Gold Silver Reports — India’s under-capitalized lenders should be restricted from expanding deposits and loans to help revive the banking sector burdened by increasing bad loans, a deputy governor at the nation’s central bank said.
“Under-capitalized banks could be shown some tough love and be subjected to corrective action” Reserve Bank of India Deputy Governor Viral Acharya said in a speech to bankers in Mumbai on Tuesday. “Such action should entail no further growth in deposit base and lending. We must not allocate capital so poorly, recreate ‘heads I win, tails the taxpayer loses’ incentives, and sow the seeds of another lending excess.”

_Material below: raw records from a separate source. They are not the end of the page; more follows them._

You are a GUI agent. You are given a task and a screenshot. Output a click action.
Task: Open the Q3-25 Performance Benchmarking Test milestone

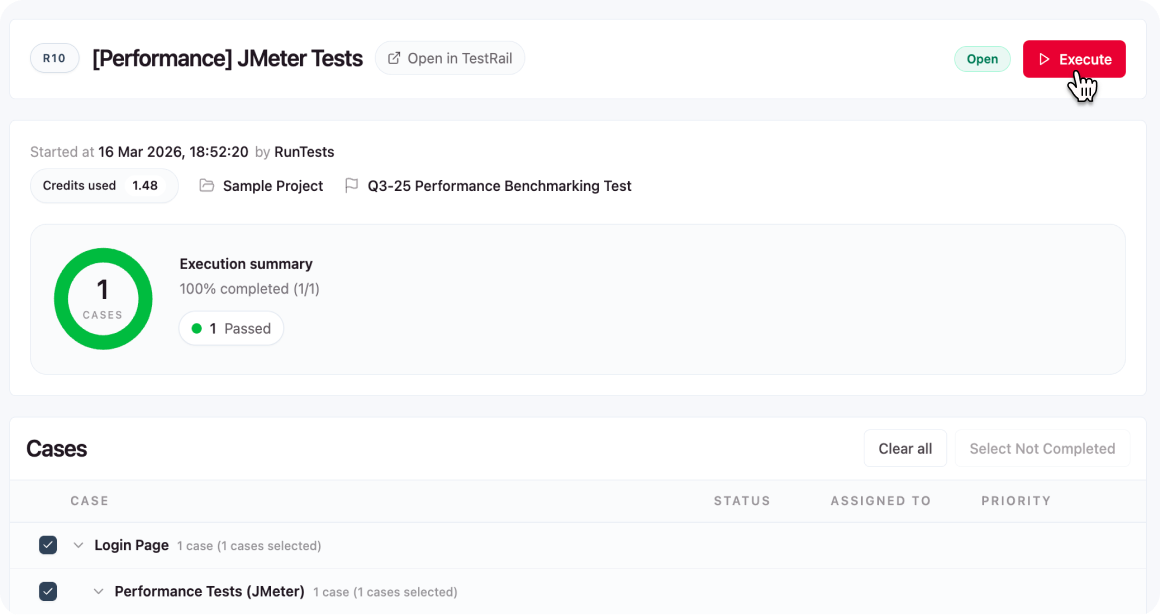(x=499, y=186)
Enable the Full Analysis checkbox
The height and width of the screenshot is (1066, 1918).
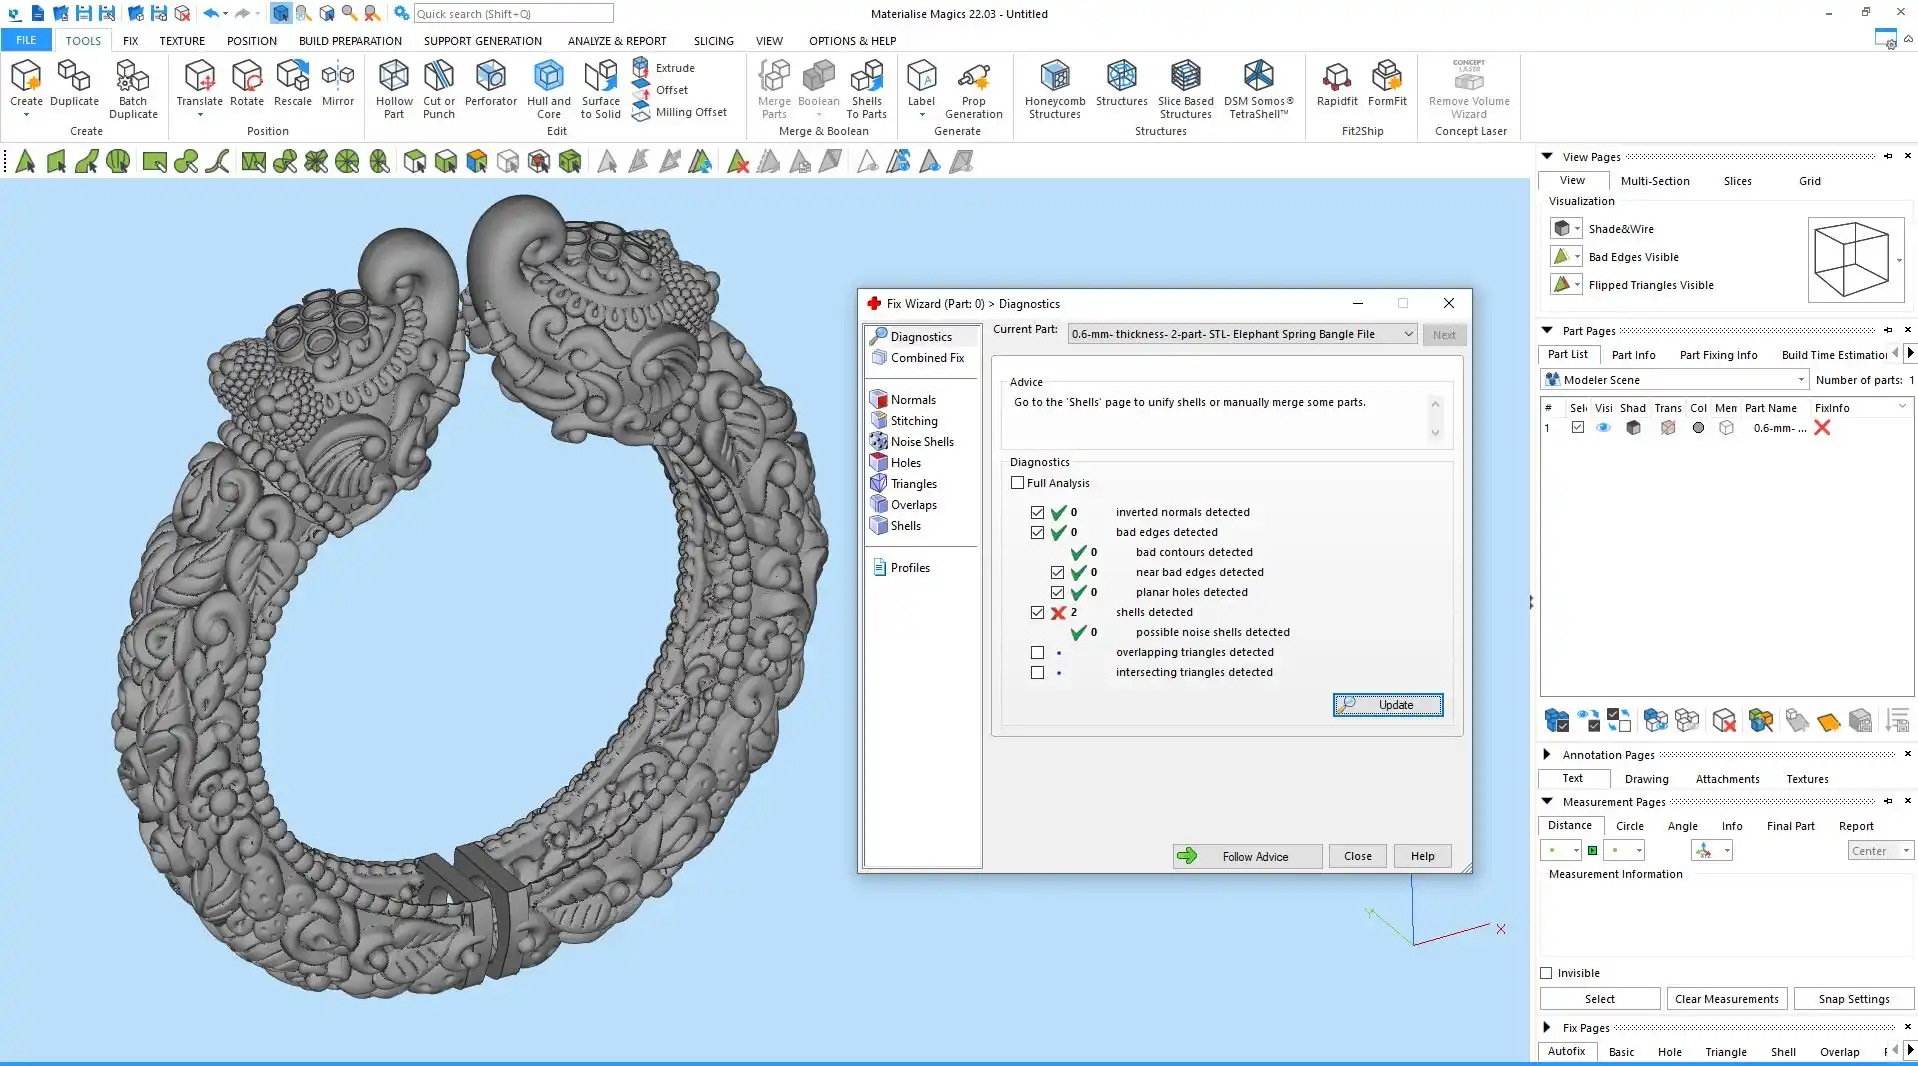pos(1018,483)
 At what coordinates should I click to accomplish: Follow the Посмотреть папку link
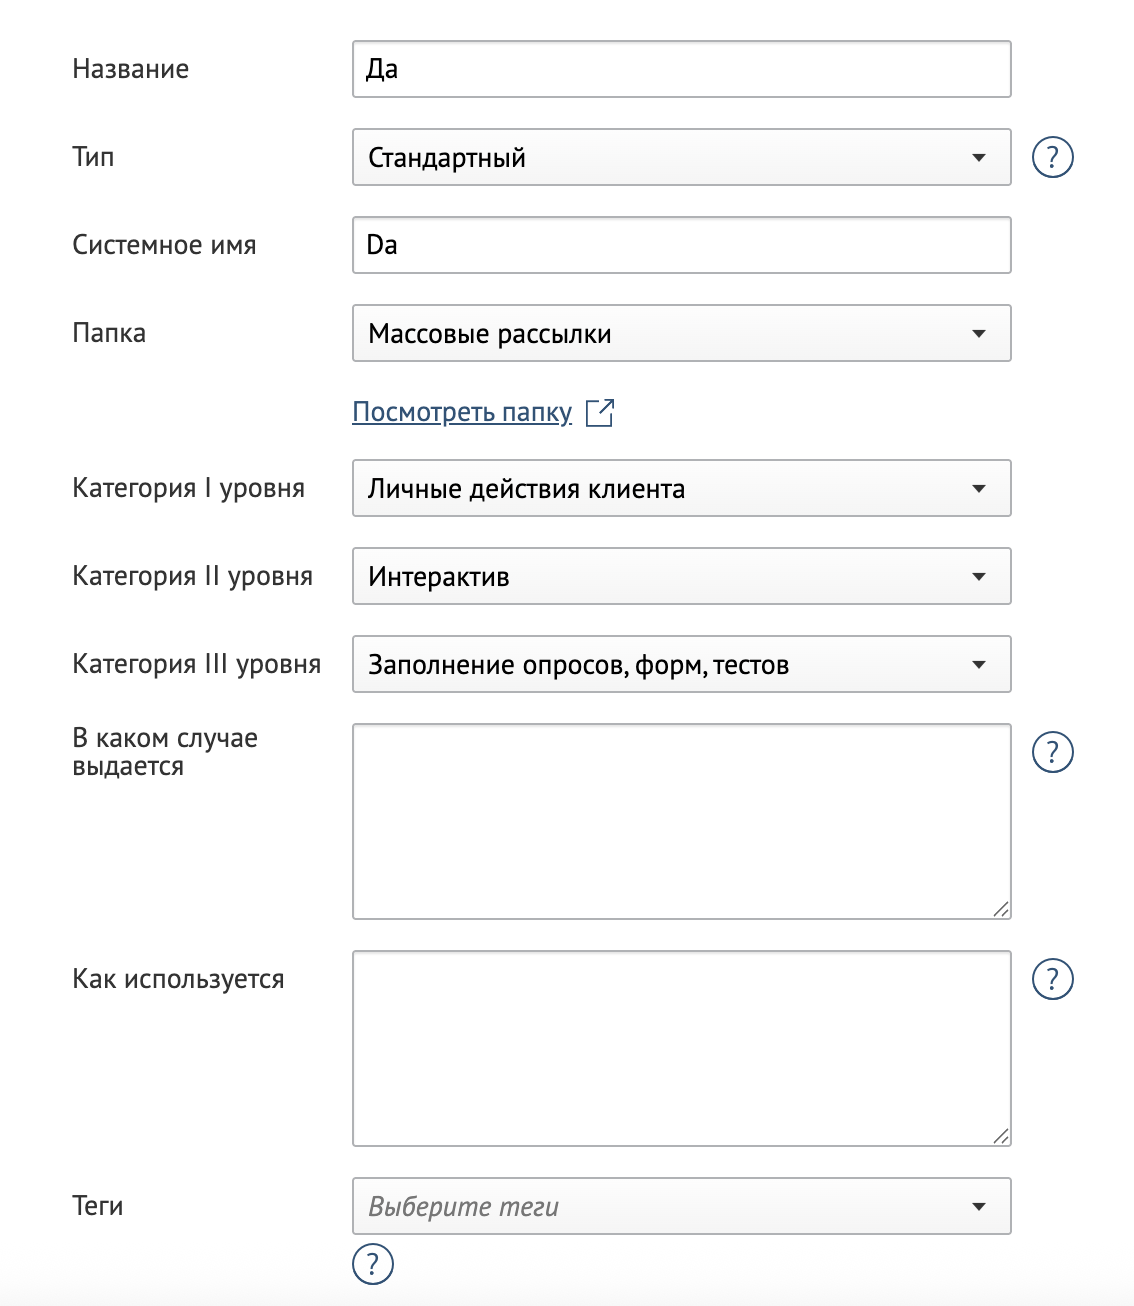click(462, 412)
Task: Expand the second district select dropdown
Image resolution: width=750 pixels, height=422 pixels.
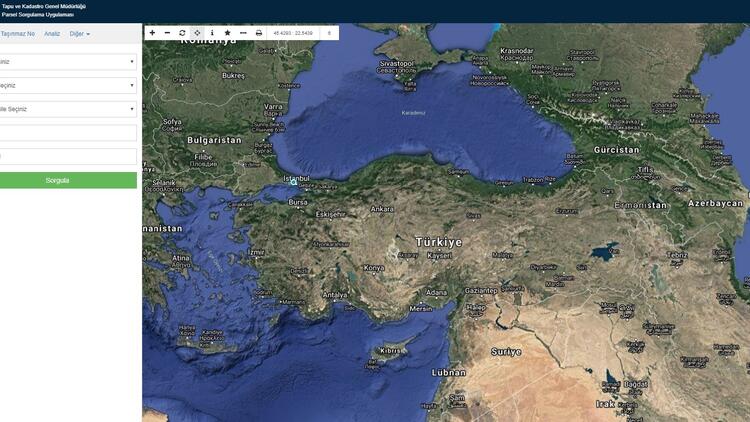Action: [x=68, y=86]
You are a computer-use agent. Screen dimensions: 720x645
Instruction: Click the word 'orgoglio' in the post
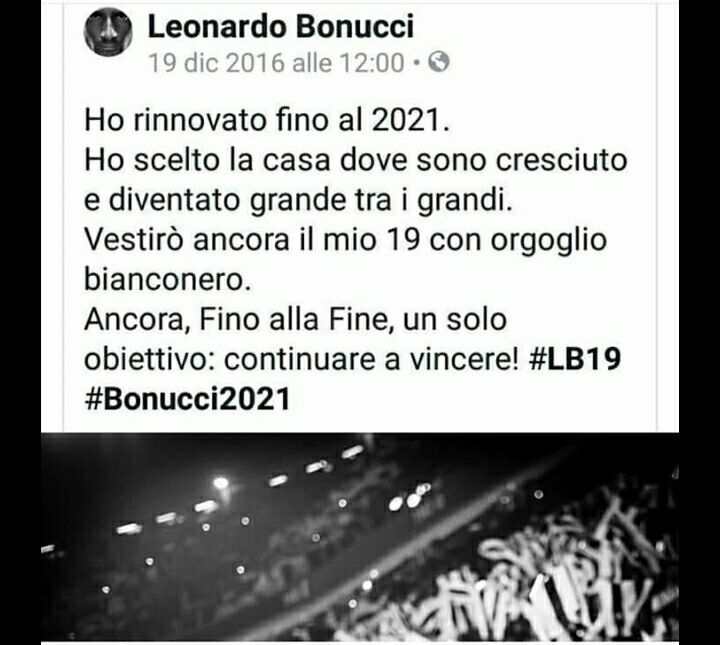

Ridding banks’ balance sheets of bad loans is crucial to reviving credit growth in Asia’s third-largest economy that’s slowing after an unprecedented clampdown on cash. India’s state-run banks are cash strapped as rising bad loans has led to larger provisioning for soured debt. Gross bad loans of public-sector lenders amounted to 11.8 percent of total loans as of Sept. 30, more than double the level of private-sector peers, central bank data show.
The government may cut the amount of capital it plans to inject into the country’s state-controlled lenders this fiscal year by as much as 78 billion rupees ($1.2 billion) because of slow loan growth, people with knowledge of the matter said. A part of the proposed capital infusion may be carried forward to next financial year, a finance ministry official told reporters on Monday.
The RBI deputy governor said it’s not clear if so many public sector banks were needed and the system will be better off if they are consolidated into fewer but healthier banks.
“Some banks can be merged, as a quid pro quo for timely government capital injection into the combined entity,” Acharya said. “It would offer the opportunity to rejig management responsibility away from those who have under-performed or dragged their feet the most.”
Acharya said the government should divest from state-run lenders and proposed setting up a private asset management company for solving bad debts and a national asset management company for taking over inviable assets.